All-Inkjet-Printed, All-Air-Processed Solar Cells

The prospective of using direct‐write printing techniques for the manufacture of organic photovoltaics (OPVs) has made these techniques highly attractive. OPVs have the potential to revolutionize small‐scale portable electronic applications by directly providing electric power to the systems. However, no route is available for monolithically integrating the energy‐harvesting units into a system in which other components, such as transistors, sensors, or displays, are already fabricated. Here, the fabrication and the measurement of inkjet‐printed, air‐processed organic solar cells is reported for the first time.
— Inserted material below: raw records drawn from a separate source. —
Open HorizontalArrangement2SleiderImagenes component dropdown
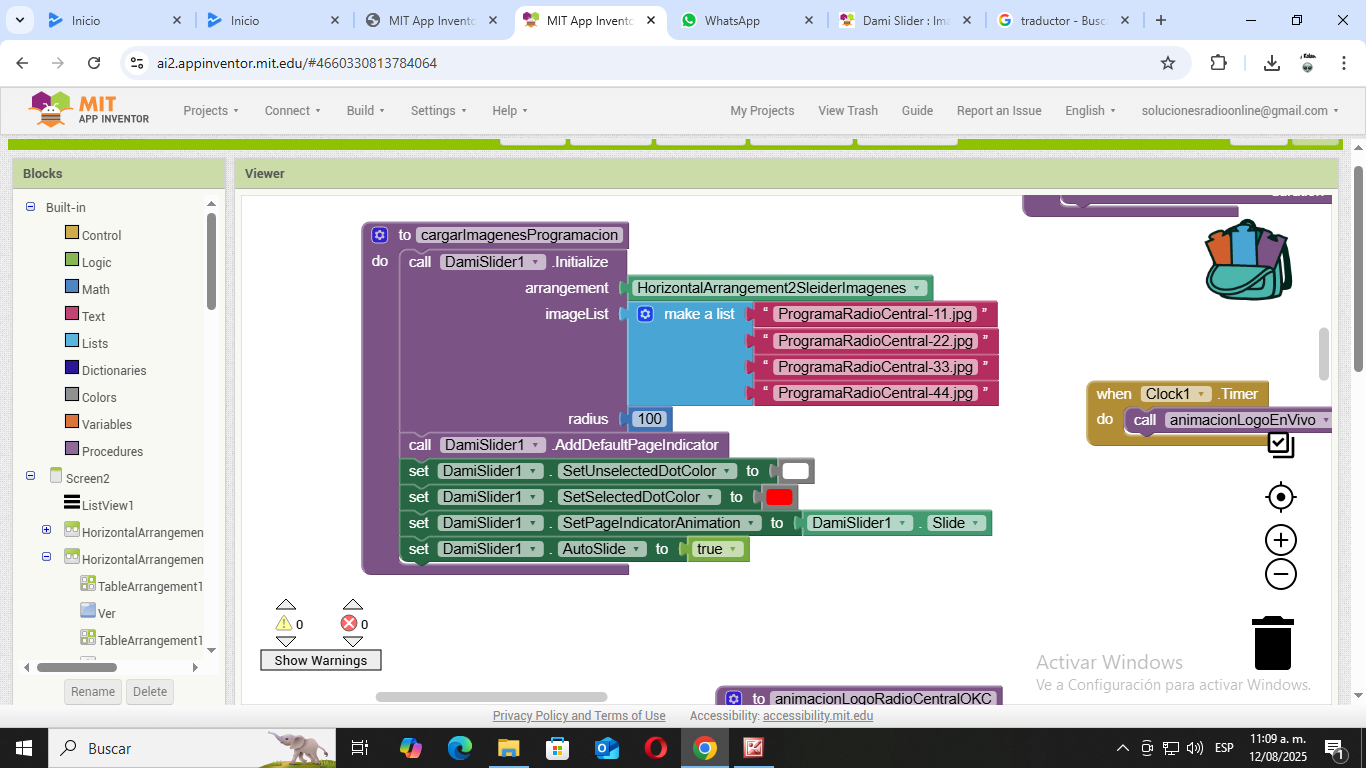This screenshot has width=1366, height=768. [x=916, y=288]
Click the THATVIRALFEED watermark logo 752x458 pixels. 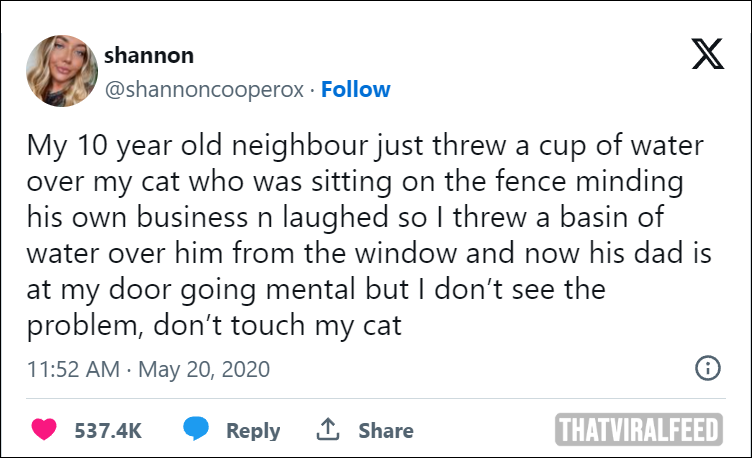pyautogui.click(x=639, y=429)
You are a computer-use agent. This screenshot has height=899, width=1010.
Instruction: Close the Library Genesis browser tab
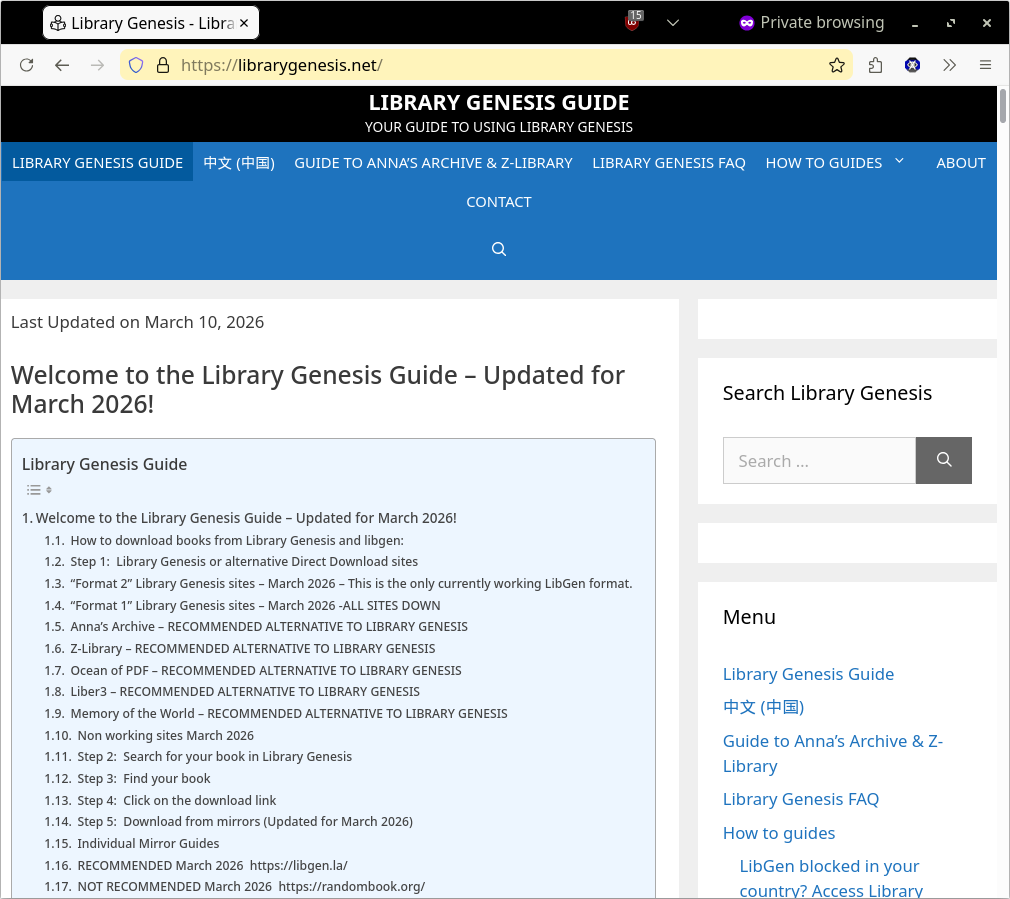pyautogui.click(x=244, y=22)
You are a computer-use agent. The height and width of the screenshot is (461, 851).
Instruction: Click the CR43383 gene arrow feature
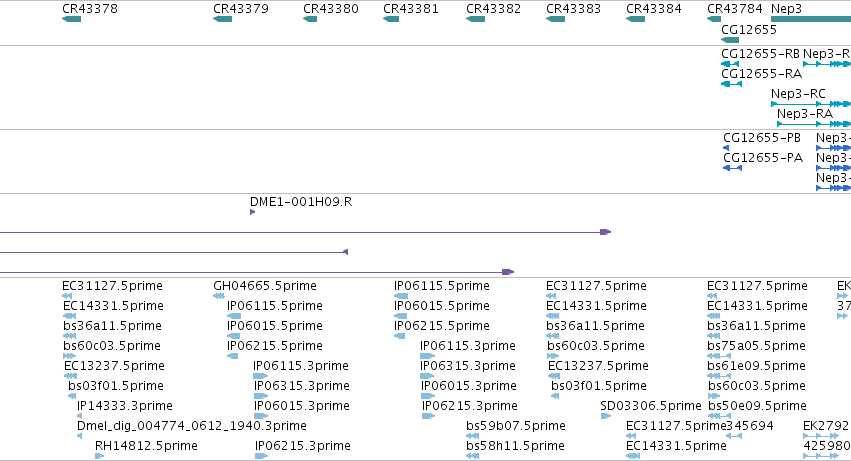tap(555, 19)
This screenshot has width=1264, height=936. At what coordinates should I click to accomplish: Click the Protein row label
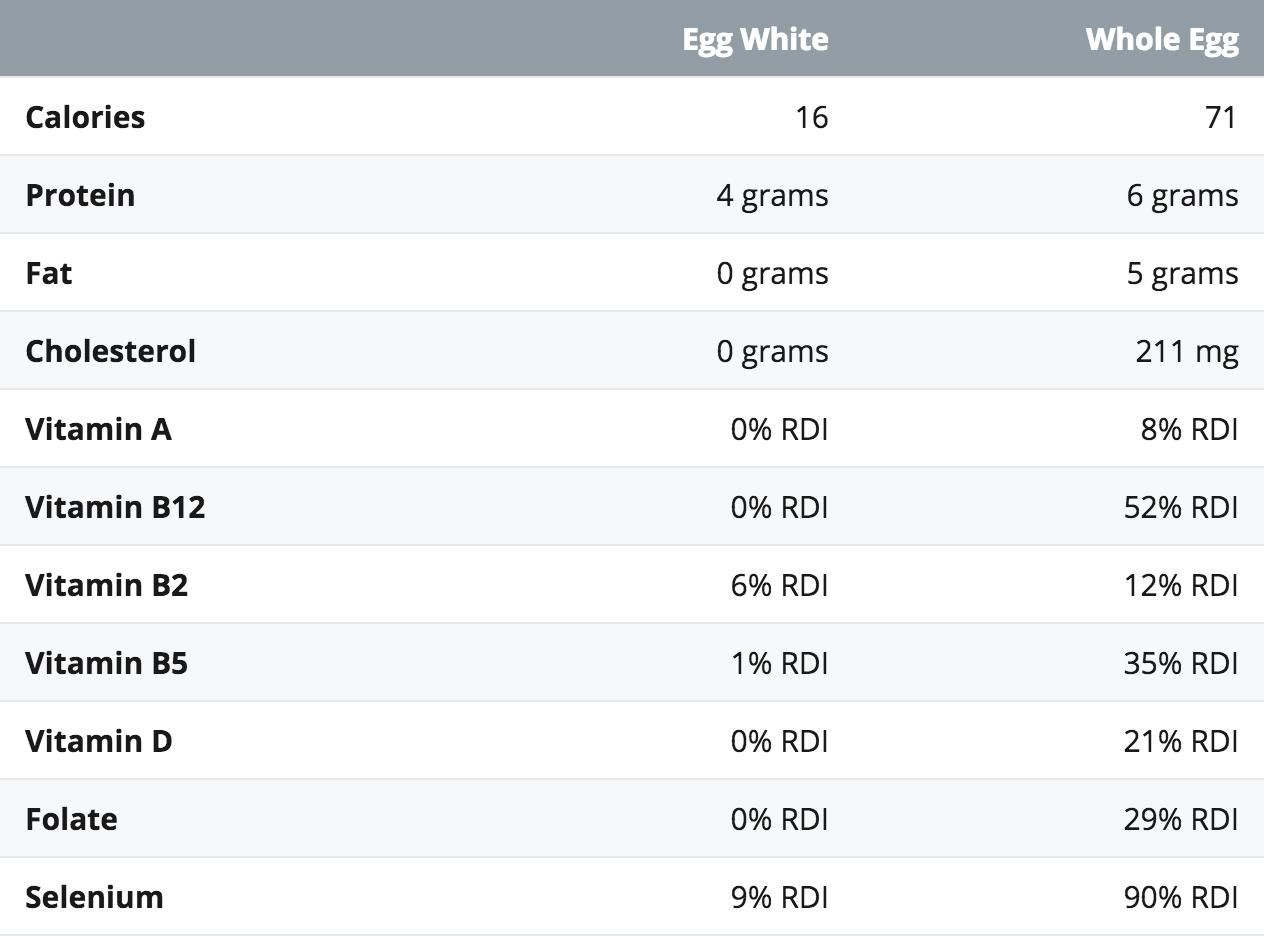click(x=80, y=195)
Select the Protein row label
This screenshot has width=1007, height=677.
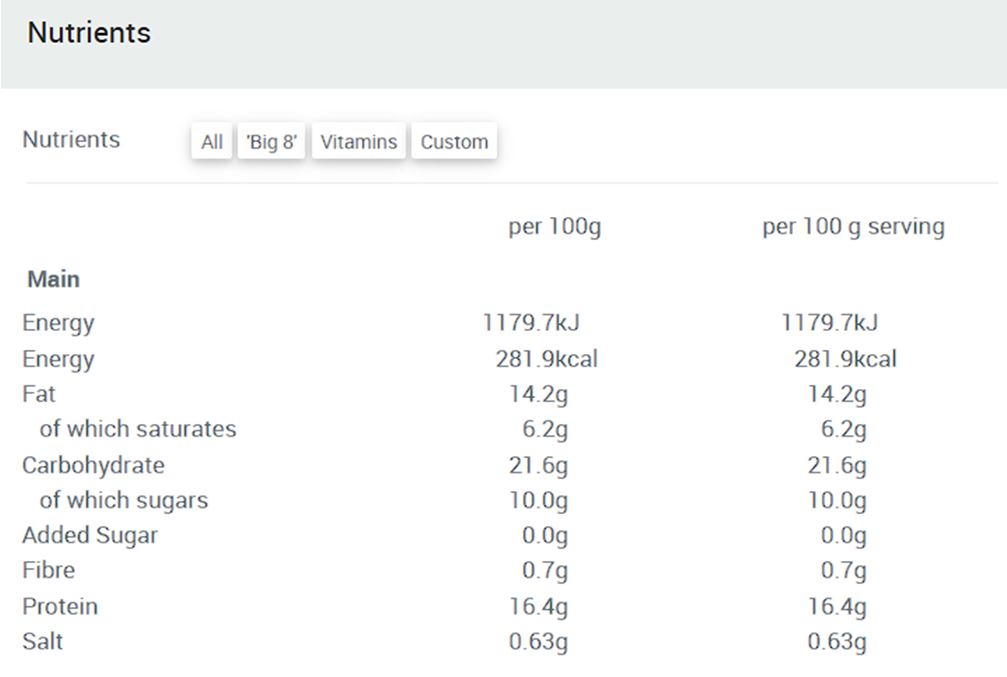[x=60, y=606]
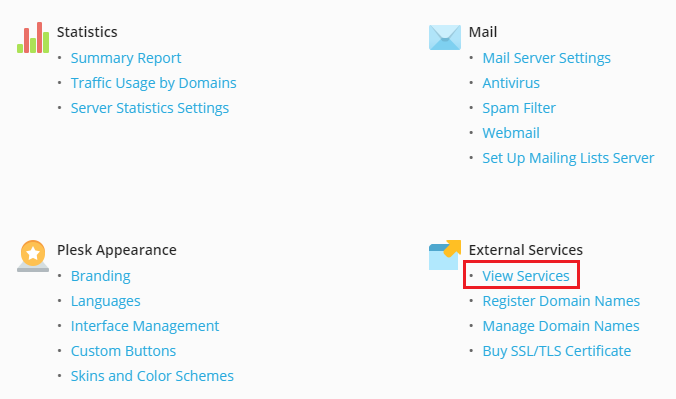Image resolution: width=676 pixels, height=399 pixels.
Task: Select the Antivirus link
Action: 511,83
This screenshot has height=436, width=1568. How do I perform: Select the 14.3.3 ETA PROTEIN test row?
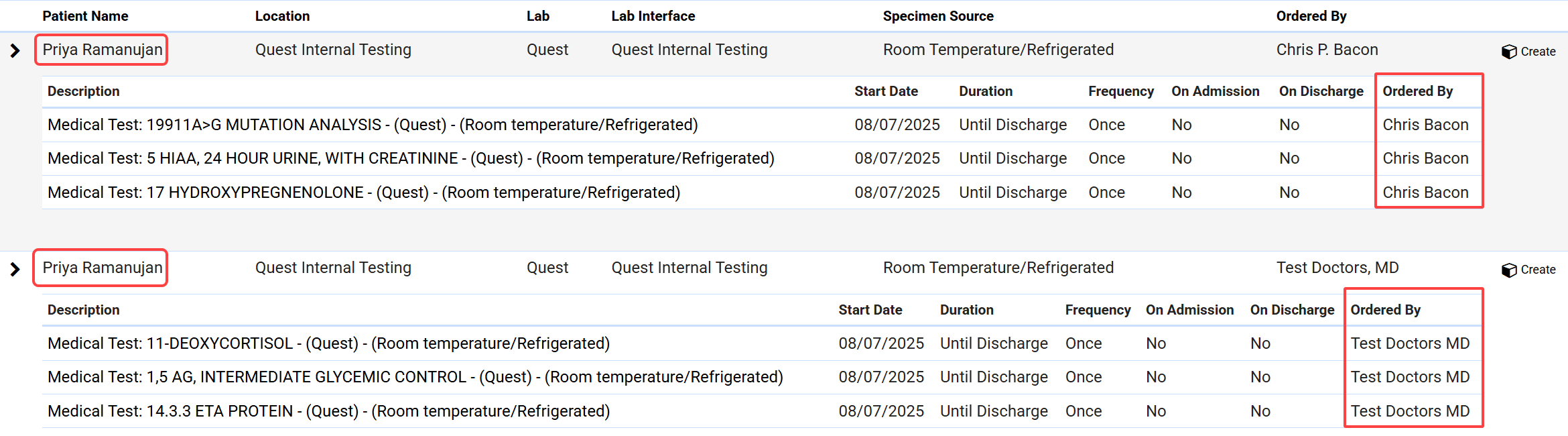pos(328,411)
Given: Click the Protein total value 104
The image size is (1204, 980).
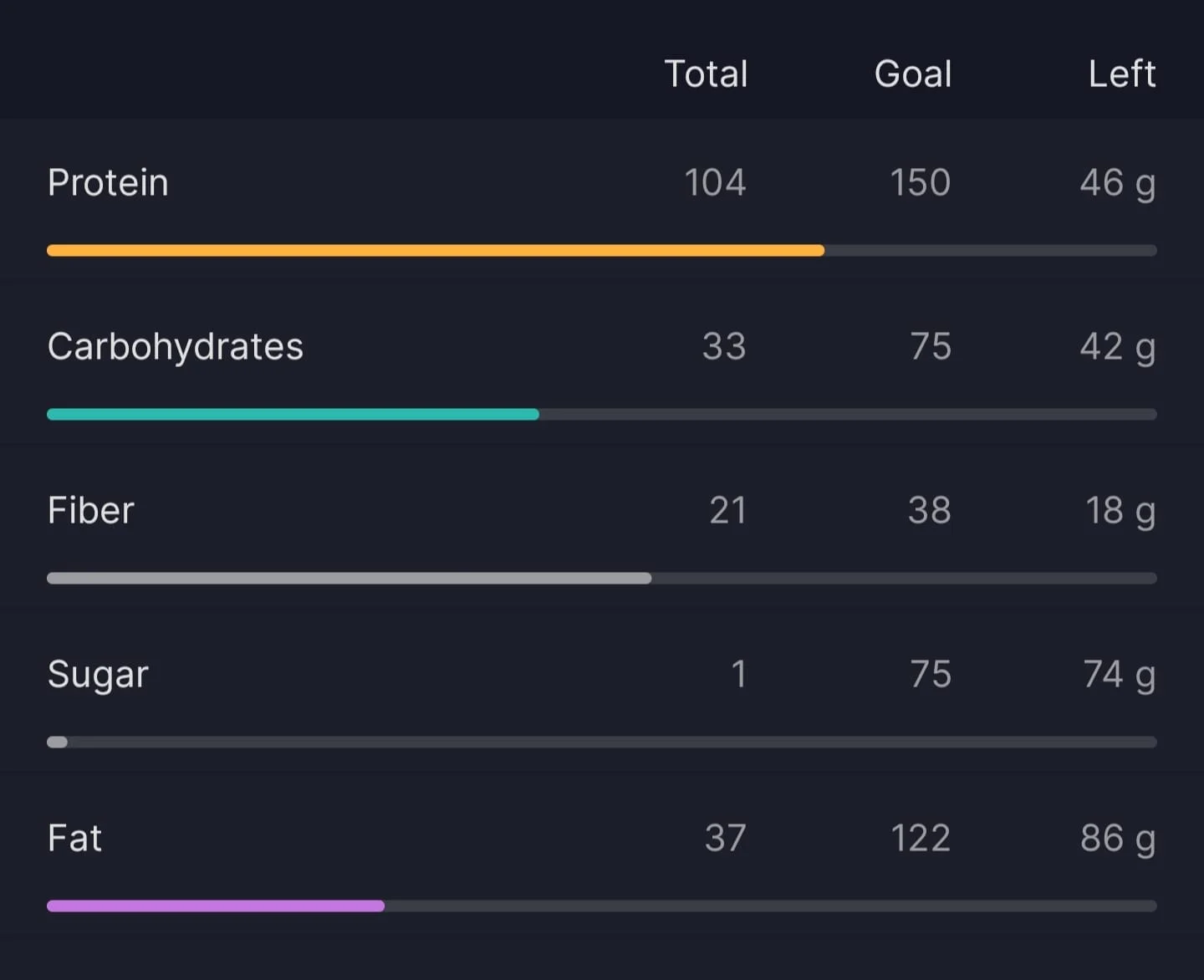Looking at the screenshot, I should click(715, 182).
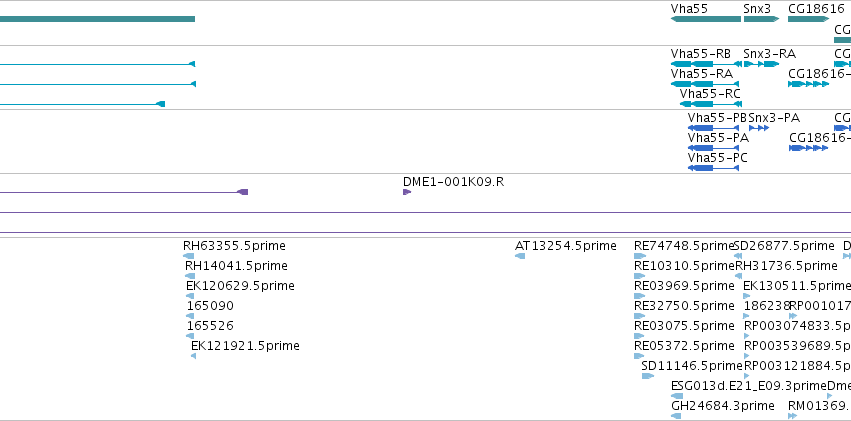Select the Vha55-PA protein feature
Viewport: 851px width, 421px height.
tap(713, 148)
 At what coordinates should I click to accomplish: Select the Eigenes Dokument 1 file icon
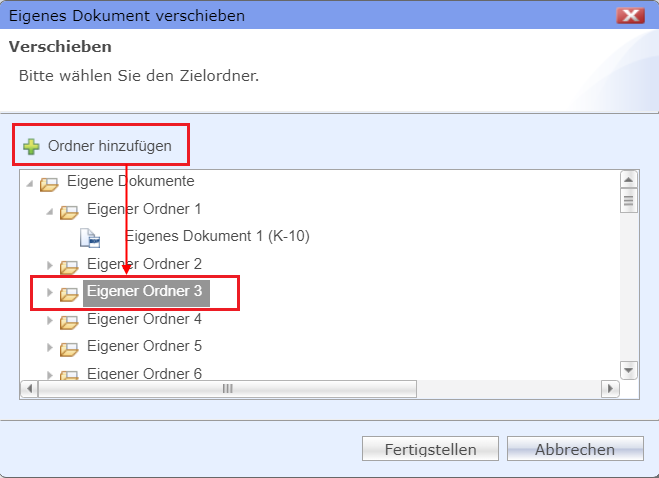[x=90, y=238]
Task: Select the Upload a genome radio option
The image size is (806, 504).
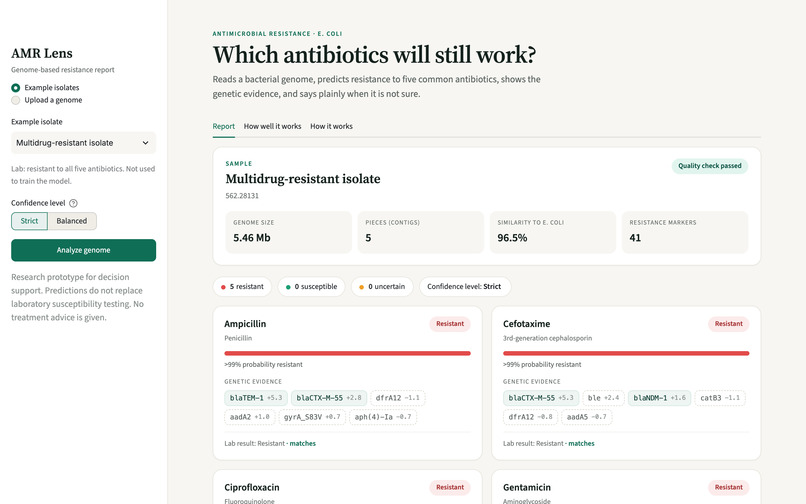Action: [16, 100]
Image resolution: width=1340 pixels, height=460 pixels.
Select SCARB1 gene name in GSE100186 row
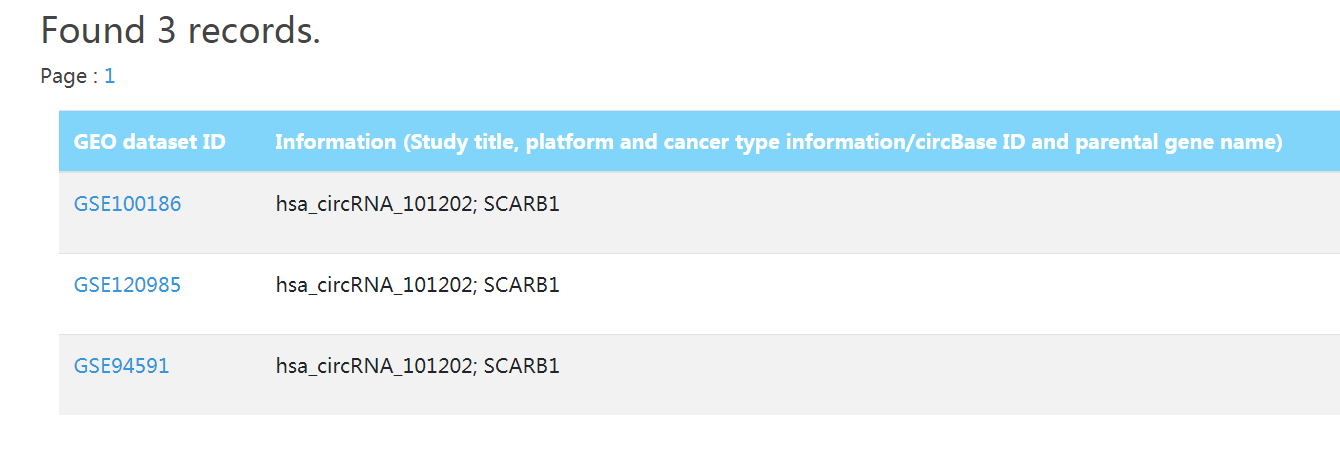coord(521,204)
Highly controlled conducting and semiconducting films using engineered inks for inkjet printing enable good efficiencies for printed OPVs between ≈2 and 5% power conversion efficiency. The results show that inkjet printing is an attractive digital printing technology for cost‐effective, environmentally friendly integration of photovoltaic cells onto plastic substrates. All‐inkjet‐printed, all‐air‐processed organic solar cells with an average power conversion efficiency of 2% are demonstrated for the first time. Highly efficient printed solar cells (≈5%) with a simple three‐layer structure, whose cathodes are the only non‐printed layer made by evaporation, are also reported. The in‐depth study on poly[N‐9′‐heptadecanyl‐2,7‐carbazole‐alt‐5,5‐(4′,7′‐di‐2‐thienyl‐2′,1′,3′‐benzothiadiazole)]:[6,6]‐phenyl‐C71‐butyric acid methyl ester (PCDTBT:PC70BM) layers demonstrates that the inkjet‐printed blend layer exhibits nanoscale structure and excited state dynamics that are similar to spin‐coated layers.